Euphrates Vascular, the developer a nano-scale endovascular system to address microvascular occlusion and no reflow, was among those singled out by the judges as being of particular interest. Presenter David Deaton (Medstar Georgetown University Hospital, Washington, DC, USA) told the judges that the Pulse NanoMed device extends the reach of current therapies, and has been given approval to begin a US Food and Drug Administration (FDA) investigational device exemption (IDE) trial in patients with acute ischaemic stroke.
Tilo Kölbel (University of Hamburg, Hamburg, Germany) introduced Mokita Medical, which has developed a technology to address air embolisation during procedures such as thoracic endovascular aneurysm repair (TEVAR) and transcatheter aortic valve implantation (TAVI), a cause of stroke and cognitive decline. The Mokita technology uses a gas-soluble fluid to eliminate air from devices, and is being developed into a disposable device that can be connected to the delivery system for a transcatheter procedure.
The company is planning a first-inman study for 2024, and anticipates commercialisation from 2026 onwards.
Mitchell praised Kölbel’s work in this area as being “really important and impactful”, and said that the entry had been one of the options strongly considered for the prize.
Another technology featured in the session included a non-invasive, wearable monitoring system for arteriovenous fistulas (AVFs), intended to aid early identification of failing AVFs. The innovation, presented by Ali Kordzadeh (Anglia Ruskin University, Braintree, UK) is worn like a wristwatch by patients to monitor venous outflow. Novel device coating materials were also exhibited, with Tony Simula (Mawson Lakes, Australia) detailing Bioinvisible, a drug-free polymer coating that could replace existing drug coatings in devices such as stents, vascular grafts and heart valves.
Amsterdam UMC leads an AI-powered hunt for high-risk vascular patients
A new study will focus on using artificial intelligence (AI) to predict the worsening of vascular disease in people with an aortic aneurysm or peripheral arterial disease (PAD), a press release reports. VASCUL-AID is a large European study led by Amsterdam UMC, and recently launched thanks to a Horizon grant worth €6.4 million.

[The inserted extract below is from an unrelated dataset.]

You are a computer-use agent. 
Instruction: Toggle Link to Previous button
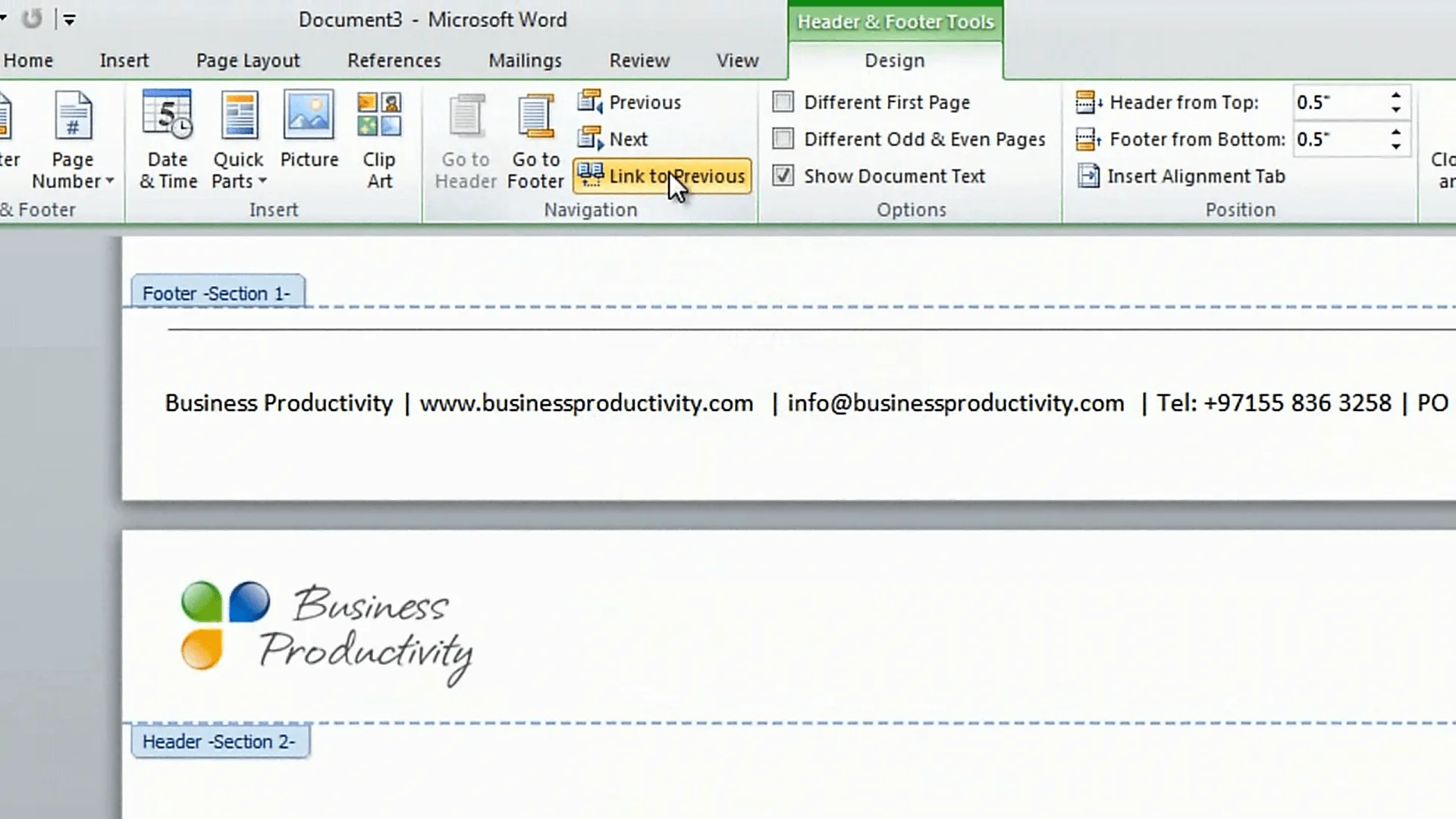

KAK KHEE YEUNG (Amsterdam UMC, Amsterdam, The Netherlands) comments: “Our vessels are an important part of the cardiovascular system that keeps people alive. Once you have a vascular disorder such as an aneurysm, we see that the aggravation of these diseases also increases the chance that you will eventually die from another cardiovascular disease. This indicates to us that we also need to investigate how we can stop these conditions that seem to occur outside the heart, but that do affect the functioning of the cardiovascular system. At the moment it is not possible to predict the course of aneurysm or of PAD. People live in uncertainty about how their disease will develop and this results in many hospital visits and treatments. We would like to identify and isolate people with a high risk of their condition worsening from the large group in order to develop a more specific treatment plan. VASCULAID should make this possible.” The press release states that VASCUL-AID will unite partners across Europe to develop infrastructure in which data from patients with aneurysms and PAD can be monitored. Six clinics across Europe, including Oxford University, will actively collect data from these patients. Using genetic data and imaging studies, as well as looking at protein profiles in blood and medication use. This will then be combined with existing databases and biobanks. Patients will also gather their own data. An app has been developed that will gather data from telephones and wearable device relating to, for example, daily activity and quality of life as well as their heart rate.